* 问题: 请照原样抄录下面记录中的几行：从包含“Open the back history dropdown arrow”的那一行起，一直到包含“click(x=36, y=159)”的那一行为止，首尾两行都包括在内。

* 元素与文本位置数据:
--------

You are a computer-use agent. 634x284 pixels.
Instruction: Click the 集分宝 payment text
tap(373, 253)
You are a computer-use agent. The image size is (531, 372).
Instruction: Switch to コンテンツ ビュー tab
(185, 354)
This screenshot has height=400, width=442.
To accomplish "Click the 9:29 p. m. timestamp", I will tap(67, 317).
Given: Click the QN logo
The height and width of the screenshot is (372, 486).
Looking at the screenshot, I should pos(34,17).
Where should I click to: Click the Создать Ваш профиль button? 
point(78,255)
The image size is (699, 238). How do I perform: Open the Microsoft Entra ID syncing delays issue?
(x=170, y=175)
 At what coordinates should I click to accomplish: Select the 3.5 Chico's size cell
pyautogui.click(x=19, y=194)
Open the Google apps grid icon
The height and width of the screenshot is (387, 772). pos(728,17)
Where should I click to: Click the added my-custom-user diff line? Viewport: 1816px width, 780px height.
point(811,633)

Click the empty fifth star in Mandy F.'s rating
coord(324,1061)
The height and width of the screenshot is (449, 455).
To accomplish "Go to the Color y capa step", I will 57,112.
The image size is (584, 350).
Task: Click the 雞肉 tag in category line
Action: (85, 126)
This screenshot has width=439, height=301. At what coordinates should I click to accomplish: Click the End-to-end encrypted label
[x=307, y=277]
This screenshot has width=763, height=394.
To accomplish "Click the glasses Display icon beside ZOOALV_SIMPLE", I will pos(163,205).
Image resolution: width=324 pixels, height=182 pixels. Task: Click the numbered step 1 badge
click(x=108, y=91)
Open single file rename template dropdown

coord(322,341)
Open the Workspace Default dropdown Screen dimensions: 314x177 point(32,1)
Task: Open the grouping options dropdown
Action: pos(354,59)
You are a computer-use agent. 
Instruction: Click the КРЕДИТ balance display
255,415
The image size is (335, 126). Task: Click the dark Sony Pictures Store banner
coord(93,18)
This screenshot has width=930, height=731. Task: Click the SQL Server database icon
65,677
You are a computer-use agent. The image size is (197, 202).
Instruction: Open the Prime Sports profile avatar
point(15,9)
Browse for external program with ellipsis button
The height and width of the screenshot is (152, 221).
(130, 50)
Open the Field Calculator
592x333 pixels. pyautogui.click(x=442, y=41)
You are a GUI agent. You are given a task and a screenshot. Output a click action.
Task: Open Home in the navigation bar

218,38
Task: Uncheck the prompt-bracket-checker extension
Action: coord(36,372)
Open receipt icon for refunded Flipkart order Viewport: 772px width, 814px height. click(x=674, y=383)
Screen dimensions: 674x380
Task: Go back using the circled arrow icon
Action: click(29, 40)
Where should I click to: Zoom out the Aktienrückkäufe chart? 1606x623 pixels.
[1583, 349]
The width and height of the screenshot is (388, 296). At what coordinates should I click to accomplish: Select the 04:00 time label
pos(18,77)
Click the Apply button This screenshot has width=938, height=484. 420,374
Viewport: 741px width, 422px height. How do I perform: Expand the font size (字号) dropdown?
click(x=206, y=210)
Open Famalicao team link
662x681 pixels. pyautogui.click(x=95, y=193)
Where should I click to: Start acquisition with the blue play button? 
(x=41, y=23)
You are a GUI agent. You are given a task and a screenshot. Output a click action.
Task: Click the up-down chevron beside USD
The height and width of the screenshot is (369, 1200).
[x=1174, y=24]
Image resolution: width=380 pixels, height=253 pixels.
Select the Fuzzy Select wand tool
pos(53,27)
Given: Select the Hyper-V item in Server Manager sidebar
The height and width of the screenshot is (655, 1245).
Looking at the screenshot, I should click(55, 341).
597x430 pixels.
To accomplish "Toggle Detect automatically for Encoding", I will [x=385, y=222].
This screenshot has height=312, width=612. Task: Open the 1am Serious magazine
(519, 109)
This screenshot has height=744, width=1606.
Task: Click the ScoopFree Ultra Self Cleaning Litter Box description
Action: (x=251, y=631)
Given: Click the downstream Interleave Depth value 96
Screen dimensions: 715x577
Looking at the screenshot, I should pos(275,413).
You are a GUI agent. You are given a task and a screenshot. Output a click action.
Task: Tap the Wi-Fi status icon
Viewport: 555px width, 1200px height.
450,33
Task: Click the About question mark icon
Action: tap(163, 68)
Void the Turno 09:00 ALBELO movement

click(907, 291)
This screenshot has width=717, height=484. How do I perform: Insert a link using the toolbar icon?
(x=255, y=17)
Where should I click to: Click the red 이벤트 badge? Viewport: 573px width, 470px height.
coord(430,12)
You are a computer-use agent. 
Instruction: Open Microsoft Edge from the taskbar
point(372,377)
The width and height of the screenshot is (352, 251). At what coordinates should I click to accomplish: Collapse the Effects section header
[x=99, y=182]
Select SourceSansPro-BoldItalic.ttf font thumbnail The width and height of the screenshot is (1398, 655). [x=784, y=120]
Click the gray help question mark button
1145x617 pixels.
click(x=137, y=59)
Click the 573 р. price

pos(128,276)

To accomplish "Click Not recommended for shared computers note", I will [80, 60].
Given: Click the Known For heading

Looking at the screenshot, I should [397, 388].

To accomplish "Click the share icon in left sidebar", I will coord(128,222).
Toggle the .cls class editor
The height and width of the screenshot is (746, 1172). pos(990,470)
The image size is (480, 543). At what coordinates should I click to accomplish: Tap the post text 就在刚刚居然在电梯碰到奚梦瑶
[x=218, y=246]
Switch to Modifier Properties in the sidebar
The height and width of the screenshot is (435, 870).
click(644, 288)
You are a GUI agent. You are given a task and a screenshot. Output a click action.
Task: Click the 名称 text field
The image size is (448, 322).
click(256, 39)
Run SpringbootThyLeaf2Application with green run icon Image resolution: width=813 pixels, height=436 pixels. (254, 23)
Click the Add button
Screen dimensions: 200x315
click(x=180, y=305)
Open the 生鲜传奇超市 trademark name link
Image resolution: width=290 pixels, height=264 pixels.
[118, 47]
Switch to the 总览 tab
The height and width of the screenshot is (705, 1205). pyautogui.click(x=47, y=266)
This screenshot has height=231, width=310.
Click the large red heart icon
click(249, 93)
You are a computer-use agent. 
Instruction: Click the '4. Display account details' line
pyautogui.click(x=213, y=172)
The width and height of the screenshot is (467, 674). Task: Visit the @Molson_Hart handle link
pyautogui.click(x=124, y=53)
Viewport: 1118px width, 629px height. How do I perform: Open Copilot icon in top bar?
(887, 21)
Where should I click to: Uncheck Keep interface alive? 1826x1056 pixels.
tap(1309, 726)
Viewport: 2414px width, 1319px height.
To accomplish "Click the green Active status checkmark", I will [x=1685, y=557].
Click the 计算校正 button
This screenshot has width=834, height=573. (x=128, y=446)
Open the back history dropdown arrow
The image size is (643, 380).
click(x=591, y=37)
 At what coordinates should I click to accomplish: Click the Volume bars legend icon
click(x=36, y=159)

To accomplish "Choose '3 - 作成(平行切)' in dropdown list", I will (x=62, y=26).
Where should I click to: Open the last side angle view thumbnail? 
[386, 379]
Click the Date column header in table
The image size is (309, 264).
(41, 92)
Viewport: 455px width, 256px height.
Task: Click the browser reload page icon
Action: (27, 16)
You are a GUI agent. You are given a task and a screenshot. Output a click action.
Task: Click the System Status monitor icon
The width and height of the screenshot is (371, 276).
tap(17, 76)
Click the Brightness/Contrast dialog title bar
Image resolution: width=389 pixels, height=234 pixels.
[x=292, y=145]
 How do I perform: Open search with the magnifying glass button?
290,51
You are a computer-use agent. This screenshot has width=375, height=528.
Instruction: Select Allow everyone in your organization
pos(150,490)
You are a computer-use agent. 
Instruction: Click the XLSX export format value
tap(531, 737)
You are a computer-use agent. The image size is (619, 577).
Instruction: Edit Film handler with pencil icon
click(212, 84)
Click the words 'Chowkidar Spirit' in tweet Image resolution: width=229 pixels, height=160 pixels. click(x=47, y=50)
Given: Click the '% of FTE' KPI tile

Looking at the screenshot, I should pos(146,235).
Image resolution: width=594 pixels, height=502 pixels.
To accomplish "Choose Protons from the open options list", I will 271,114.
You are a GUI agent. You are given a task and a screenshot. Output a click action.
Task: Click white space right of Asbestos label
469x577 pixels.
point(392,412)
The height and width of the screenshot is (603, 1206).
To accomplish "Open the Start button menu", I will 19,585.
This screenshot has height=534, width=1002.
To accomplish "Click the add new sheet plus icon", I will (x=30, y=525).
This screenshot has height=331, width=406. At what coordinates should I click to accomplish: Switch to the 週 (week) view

--------

* 回答:
Open the back history dropdown arrow
The image size is (643, 380).
click(x=591, y=37)
 At what coordinates should I click to accomplish: Click the Volume bars legend icon
click(x=36, y=159)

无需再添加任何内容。